David Chase breaks down cryptic "Sopranos" ending: "Life ends and death comes, but don't stop believing"

The "Sopranos" creator broke down the controversial ending in more detail than ever before

By Anna Silman

Published April 15, 2015 1:56PM (EDT)


Today in DGA Quarterly magazine, “Sopranos” helmer David Chase broke down the show's final scene shot by shot. Chase has spoken about the contentious cut-to-black finale before -- which he said was inspired by the dreamlike ending of Kubrick's "2001: A Space Odyssey" -- but rarely in such vivid detail.

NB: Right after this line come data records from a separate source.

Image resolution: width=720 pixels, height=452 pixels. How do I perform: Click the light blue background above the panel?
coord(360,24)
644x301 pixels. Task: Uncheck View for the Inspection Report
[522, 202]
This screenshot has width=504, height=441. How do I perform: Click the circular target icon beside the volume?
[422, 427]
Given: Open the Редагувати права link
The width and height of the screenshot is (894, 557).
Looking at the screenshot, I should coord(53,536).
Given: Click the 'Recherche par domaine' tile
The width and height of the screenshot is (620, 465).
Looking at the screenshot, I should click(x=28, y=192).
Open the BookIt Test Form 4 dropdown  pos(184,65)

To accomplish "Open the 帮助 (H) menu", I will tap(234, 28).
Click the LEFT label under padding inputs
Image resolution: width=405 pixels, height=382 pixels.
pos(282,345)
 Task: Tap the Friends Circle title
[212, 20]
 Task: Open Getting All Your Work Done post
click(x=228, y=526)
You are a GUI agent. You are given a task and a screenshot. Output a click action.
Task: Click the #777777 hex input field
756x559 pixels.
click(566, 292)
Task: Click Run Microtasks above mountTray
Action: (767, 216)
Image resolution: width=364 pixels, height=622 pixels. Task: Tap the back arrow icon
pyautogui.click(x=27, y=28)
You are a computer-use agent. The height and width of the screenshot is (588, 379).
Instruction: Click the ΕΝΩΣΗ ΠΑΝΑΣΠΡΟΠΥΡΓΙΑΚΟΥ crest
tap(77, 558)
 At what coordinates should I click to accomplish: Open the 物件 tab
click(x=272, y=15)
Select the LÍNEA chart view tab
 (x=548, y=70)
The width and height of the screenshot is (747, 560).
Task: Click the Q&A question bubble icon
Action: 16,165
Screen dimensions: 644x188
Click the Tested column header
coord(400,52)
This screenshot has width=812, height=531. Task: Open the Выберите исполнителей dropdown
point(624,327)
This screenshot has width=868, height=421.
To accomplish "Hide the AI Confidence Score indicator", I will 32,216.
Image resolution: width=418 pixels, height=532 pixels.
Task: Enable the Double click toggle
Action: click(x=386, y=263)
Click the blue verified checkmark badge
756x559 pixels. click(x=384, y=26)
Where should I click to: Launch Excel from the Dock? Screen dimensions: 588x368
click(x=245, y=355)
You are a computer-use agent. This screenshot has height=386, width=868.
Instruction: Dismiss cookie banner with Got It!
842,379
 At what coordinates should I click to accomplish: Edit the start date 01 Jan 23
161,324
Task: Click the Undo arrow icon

There’s a lot of good stuff in there and it’s worth reading in full, but his discussion of the final few moments is particularly resonant. As Chase puts it:

I said to Gandolfini, the bell rings and you look up. That last shot of Tony ends on 'don't stop,' it's mid-song. I'm not going to go into [if that's Tony's POV]. I thought the possibility would go through a lot of people's minds or maybe everybody's mind that he was killed. He might have gotten shot three years ago in that situation. But he didn't. Whether this is the end here, or not, it's going to come at some point for the rest of us. Hopefully we're not going to get shot by some rival gang mob or anything like that. I'm not saying that [happened]. But obviously he stood more of a chance of getting shot by a rival gang mob than you or I do because he put himself in that situation. All I know is the end is coming for all of us.

Chase said he didn’t expect the finale to yield so much outcry -- when it came out, fans dubbed the ambiguous cliffhanger as “the worst ending in history” -- and that the ending was actually very simple and "much more on the nose than people think."

I thought the ending would be somewhat jarring, sure. But not to the extent it was, and not a subject of such discussion. I really had no idea about that. I never considered the black a shot. I just thought what we see is black. The ceiling I was going for at that point, the biggest feeling I was going for, honestly, was don't stop believing. It was very simple and much more on the nose than people think. That's what I wanted people to believe. That life ends and death comes, but don't stop believing. There are attachments we make in life, even though it's all going to come to an end, that are worth so much, and we're so lucky to have been able to experience them. Life is short. Either it ends here for Tony or some other time. But in spite of that, it's really worth it. So don't stop believing.